McCurdy threatens Mary Alice, convinced that Tom is still bound by their deal. So Mary Alice pleads with John Henry to help her but he refuses. Samuel then appeals to McCurdy to leave Tom's family alone but is also refused. When he leaves, Ned stabs him in the back in an alley. John Henry stays with him until he regains consciousness, then informs him that he must end the violence in town. John Henry retrieves his gun, borrows another from the town's merchant, and enters the saloon, killing Ned first. A gunfight ensues and ends with him killing Frank and the rest of McCurdy's gang. Outside, Dave Turner regretfully states that his job is to kill John Henry. Having dropped his own gun and now only holding the heavier, borrowed gun, John Henry asks if he can return to the saloon to retrieve it - Dave agrees. Inside, John Henry shoots McCurdy, who falls from the balcony in front of Dave. Now unemployed, Dave and John Henry part ways peacefully.

Having now re-established his reputation as a gunslinger, John Henry informs a tearful Samuel that he must leave to avoid bringing bounty hunters and challengers to the town. He promises to return but according to Dave Turner's final voiceover, only returns once a few years later to affix a ribbon Mary Alice gave him before the war to her gravestone, a few times on the sly, perhaps to visit his father and then never again after his father's death.

==Production==
Kiefer Sutherland and Jon Cassar, who directed 58 episodes of Sutherland's TV series 24 had discussed for years the idea of doing a Western film together. Sutherland eventually commissioned Brad Mirman to write a screenplay for such a film, to co-star Sutherland's father, veteran actor Donald Sutherland. While the two had appeared together in two films previously—Max Dugan Returns (1983) and A Time to Kill (1996)—they had never shared a scene. Produced for $20 million, it began shooting in July 2013 at the CL Ranch in Springbank, Alberta, near Calgary, and was wrapped by September. It was also announced that Kevin DeWalt would produce under his Minds Eye Entertainment banner, with Josh Miller also producing under his Panacea Entertainment banner.

Principal photography began in July 2013, in Calgary, with a budget of $11 million.

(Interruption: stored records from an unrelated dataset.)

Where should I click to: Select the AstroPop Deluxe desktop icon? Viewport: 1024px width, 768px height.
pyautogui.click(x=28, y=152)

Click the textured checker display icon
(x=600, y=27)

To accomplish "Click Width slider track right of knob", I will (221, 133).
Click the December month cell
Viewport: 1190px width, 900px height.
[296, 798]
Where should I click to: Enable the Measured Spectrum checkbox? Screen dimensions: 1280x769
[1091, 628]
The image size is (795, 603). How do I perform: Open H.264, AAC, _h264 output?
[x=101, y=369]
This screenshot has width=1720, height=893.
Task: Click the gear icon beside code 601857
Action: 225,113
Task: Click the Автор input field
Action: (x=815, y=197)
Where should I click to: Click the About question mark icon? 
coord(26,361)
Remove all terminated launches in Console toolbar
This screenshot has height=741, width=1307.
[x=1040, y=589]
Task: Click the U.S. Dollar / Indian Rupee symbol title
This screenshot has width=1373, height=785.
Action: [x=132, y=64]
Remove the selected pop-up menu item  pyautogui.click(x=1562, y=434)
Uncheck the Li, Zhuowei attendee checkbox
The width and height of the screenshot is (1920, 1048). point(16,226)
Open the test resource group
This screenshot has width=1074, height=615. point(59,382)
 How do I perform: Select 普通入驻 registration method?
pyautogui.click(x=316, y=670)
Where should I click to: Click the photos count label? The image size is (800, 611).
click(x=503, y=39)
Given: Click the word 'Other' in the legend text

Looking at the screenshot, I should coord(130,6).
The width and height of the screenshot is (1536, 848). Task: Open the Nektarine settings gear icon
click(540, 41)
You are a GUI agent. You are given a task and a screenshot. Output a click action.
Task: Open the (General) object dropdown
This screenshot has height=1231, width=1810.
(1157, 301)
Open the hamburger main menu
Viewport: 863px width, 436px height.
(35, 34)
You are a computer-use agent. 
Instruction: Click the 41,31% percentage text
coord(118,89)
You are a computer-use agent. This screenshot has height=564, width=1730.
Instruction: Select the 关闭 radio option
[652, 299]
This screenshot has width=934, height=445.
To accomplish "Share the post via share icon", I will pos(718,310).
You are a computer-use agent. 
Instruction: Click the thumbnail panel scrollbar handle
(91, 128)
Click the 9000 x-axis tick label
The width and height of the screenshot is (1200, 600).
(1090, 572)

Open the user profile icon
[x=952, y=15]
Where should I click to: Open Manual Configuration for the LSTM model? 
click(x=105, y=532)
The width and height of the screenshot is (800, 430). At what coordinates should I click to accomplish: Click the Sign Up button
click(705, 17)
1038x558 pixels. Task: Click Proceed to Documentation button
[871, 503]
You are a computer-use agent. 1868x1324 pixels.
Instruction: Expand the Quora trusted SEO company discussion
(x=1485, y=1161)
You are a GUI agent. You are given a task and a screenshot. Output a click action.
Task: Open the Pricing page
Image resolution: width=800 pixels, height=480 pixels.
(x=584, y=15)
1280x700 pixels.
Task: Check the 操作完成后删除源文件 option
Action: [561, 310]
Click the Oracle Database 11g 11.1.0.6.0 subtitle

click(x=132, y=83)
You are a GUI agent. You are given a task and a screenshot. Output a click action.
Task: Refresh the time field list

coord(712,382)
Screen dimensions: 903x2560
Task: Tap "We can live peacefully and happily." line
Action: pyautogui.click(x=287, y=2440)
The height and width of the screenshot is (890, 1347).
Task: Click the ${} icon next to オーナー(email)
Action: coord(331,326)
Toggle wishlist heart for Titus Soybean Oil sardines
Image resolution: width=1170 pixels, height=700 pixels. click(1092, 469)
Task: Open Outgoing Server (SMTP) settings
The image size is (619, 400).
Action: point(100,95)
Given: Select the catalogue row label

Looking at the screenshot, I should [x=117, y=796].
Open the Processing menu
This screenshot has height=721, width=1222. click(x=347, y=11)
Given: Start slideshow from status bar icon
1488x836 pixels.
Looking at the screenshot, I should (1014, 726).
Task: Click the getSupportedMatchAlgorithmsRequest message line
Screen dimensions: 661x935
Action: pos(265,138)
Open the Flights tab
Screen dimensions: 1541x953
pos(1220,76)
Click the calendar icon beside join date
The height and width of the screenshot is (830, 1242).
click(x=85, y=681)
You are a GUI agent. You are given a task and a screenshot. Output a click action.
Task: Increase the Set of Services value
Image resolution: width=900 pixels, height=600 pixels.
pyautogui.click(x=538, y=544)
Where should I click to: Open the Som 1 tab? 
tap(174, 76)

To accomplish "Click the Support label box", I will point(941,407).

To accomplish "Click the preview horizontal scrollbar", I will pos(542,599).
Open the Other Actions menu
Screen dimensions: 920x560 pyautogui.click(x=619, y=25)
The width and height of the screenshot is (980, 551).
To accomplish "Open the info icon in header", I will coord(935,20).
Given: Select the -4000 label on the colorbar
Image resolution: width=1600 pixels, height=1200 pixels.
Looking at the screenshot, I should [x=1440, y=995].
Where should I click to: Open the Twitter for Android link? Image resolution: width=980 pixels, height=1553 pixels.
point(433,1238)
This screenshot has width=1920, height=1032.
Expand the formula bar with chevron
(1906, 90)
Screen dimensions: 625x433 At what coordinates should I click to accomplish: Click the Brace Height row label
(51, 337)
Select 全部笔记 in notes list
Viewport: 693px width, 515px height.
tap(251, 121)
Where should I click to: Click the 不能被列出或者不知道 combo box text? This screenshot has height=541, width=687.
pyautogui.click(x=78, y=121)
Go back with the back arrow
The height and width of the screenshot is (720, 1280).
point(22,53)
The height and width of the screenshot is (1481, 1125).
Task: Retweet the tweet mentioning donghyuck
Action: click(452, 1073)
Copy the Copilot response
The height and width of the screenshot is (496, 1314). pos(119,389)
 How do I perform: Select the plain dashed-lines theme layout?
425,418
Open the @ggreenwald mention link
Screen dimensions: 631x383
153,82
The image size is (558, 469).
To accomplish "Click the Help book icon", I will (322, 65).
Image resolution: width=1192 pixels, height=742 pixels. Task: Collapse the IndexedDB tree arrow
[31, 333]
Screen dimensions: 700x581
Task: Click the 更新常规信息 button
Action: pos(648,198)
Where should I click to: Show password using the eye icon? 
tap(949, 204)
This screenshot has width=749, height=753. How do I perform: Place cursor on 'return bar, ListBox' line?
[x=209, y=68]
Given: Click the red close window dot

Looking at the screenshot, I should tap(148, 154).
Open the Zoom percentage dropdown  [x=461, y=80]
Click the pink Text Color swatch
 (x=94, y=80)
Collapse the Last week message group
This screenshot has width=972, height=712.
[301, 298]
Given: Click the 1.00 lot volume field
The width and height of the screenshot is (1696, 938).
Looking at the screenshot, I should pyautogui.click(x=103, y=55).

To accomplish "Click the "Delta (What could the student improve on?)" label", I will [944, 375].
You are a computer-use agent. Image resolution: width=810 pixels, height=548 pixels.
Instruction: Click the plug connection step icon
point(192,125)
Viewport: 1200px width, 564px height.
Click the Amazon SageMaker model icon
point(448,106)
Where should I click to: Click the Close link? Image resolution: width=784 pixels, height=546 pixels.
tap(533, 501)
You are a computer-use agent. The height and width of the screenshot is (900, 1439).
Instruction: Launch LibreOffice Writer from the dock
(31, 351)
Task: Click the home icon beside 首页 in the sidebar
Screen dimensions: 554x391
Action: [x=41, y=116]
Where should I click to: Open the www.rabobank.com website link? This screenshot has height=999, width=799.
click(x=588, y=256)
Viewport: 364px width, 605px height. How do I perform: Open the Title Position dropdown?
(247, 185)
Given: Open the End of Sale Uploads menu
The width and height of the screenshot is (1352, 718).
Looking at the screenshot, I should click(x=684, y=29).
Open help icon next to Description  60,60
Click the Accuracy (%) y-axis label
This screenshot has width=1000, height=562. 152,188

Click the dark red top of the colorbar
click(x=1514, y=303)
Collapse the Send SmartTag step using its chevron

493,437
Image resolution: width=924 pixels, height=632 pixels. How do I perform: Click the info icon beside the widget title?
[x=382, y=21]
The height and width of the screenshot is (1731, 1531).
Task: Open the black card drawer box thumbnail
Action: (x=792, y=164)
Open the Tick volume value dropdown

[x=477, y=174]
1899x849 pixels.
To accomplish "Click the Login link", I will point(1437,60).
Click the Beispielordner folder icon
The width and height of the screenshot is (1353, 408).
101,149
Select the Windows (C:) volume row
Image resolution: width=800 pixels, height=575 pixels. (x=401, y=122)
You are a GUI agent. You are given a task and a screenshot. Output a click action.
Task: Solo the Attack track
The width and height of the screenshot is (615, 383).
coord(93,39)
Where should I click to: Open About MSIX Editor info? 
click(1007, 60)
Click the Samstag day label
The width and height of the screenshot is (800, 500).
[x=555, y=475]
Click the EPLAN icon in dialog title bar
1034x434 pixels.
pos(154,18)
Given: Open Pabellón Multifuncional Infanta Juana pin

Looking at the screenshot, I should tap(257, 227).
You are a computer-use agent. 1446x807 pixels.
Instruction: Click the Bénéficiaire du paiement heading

In June 2015, some actors who had worked on the film two years earlier under ACTRA Alberta contracts, but who were still owed wages, were paid. The following month, approximately 100 members of the crew union IATSE local 212 and of the Directors Guild of Canada were in the process of being paid a total of $300,000 still owed. The Alberta Labour Relations Board had ruled in April 2015 that the production companies—Redemption Alberta Inc., Redemption Productions Inc., Panacea Entertainment Inc., Regina's Minds Eye Entertainment Ltd., and Kiefer Sutherland's Camel Entertainment Inc.—would not be allowed to access approximately $1.7-million in Alberta Film Grant money until issues with the film's workers and suppliers were resolved.

==Release==
Forsaken had its world premiere at the Toronto International Film Festival during its 40th anniversary, on September 16, 2015. Prior to the film's premiere at the festival, Momentum Pictures acquired U.S distribution rights to the film. It then went onto screen at the Zurich Film Festival on September 25, 2015, where Kiefer Sutherland won The Golden Eye Award. The film was released in the United States on February 19, 2016.

==Reception==
The film received mixed reviews from critics. Metacritic, which uses a weighted average, assigned the film a score of 55 out of 100, based on 17 critics, indicating "mixed or average" reviews.

Glenn Kenny of RogerEbert.com gave the film three out of four stars and wrote, "It has a solid story to tell, and tells it with no winks and few, if any, frills. It's involving and ultimately exciting."

===Accolades===
The film was nominated for 5 categories at the 4th Canadian Screen Awards: Art direction/Production design, cinematography, costume design, make-up and sound editing.